### EXERCISE PROMPT
From the records that follow, return exactly the lines beginning at the one that contains "Screen dimensions: 584x365" and ending at the one that contains "Task: Click the green Kargo Bedava box icon", pictures left out.

### DATA TO USE

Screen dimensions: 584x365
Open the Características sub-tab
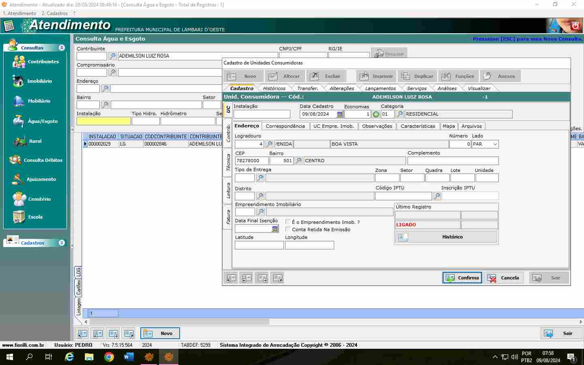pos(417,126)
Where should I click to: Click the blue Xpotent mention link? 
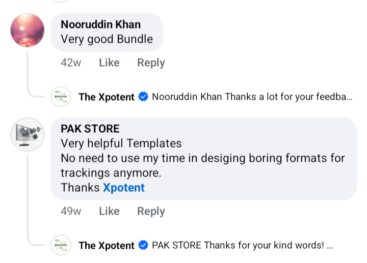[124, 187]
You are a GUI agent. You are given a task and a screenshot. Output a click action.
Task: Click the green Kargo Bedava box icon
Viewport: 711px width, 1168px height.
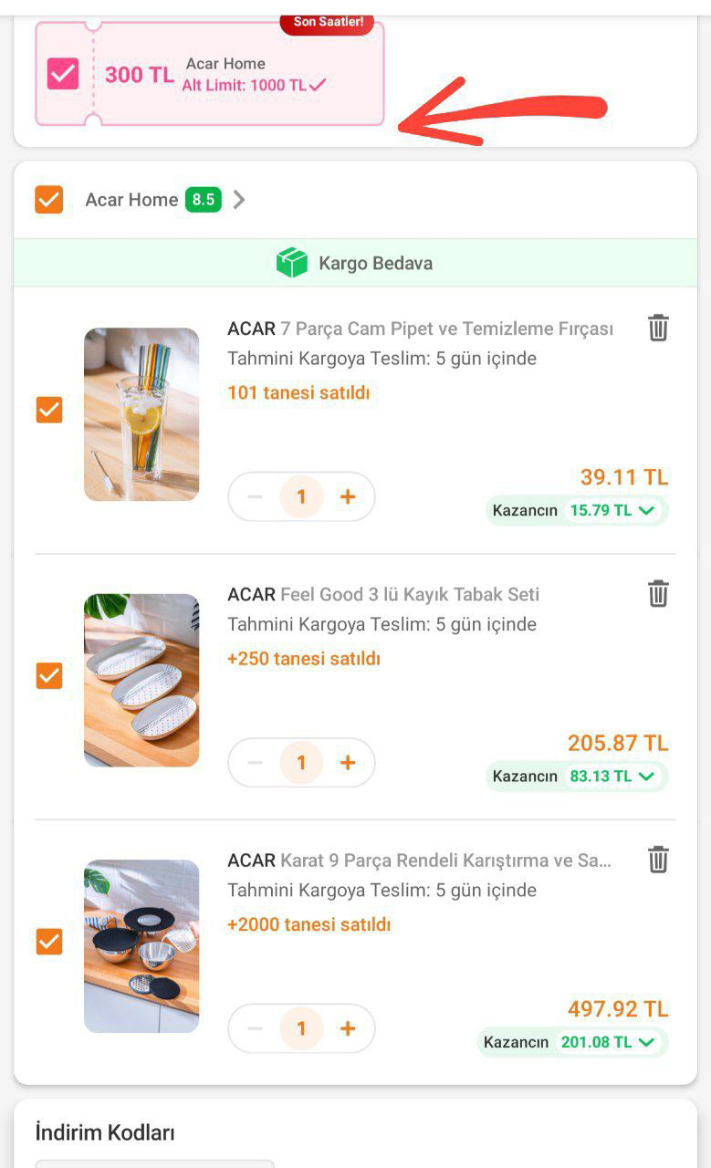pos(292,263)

---

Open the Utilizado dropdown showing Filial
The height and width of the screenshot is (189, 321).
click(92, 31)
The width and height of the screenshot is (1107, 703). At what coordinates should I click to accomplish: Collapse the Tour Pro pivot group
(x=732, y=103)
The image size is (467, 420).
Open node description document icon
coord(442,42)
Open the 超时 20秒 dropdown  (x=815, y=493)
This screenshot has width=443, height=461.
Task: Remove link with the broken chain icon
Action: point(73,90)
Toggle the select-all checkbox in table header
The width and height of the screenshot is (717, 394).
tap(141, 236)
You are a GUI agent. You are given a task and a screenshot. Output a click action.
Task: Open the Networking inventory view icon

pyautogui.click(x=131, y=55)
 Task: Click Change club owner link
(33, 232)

...

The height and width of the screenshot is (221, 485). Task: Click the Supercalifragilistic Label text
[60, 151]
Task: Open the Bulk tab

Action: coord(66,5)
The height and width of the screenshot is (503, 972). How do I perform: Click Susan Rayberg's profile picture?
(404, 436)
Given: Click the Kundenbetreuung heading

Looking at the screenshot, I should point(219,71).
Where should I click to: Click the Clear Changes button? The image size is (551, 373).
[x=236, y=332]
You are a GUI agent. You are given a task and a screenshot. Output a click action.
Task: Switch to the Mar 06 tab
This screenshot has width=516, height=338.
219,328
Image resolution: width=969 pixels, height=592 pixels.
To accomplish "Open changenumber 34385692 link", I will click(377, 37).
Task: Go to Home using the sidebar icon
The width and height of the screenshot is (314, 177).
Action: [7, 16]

### COMPLETED EXERCISE
Screen dimensions: 584x365
Open the Características sub-tab
pos(417,126)
Where should I click to: Click the blue Xpotent mention link? 
[124, 187]
You are a GUI agent. You are given a task and a screenshot. Output a click action.
Task: Click the green Kargo Bedava box icon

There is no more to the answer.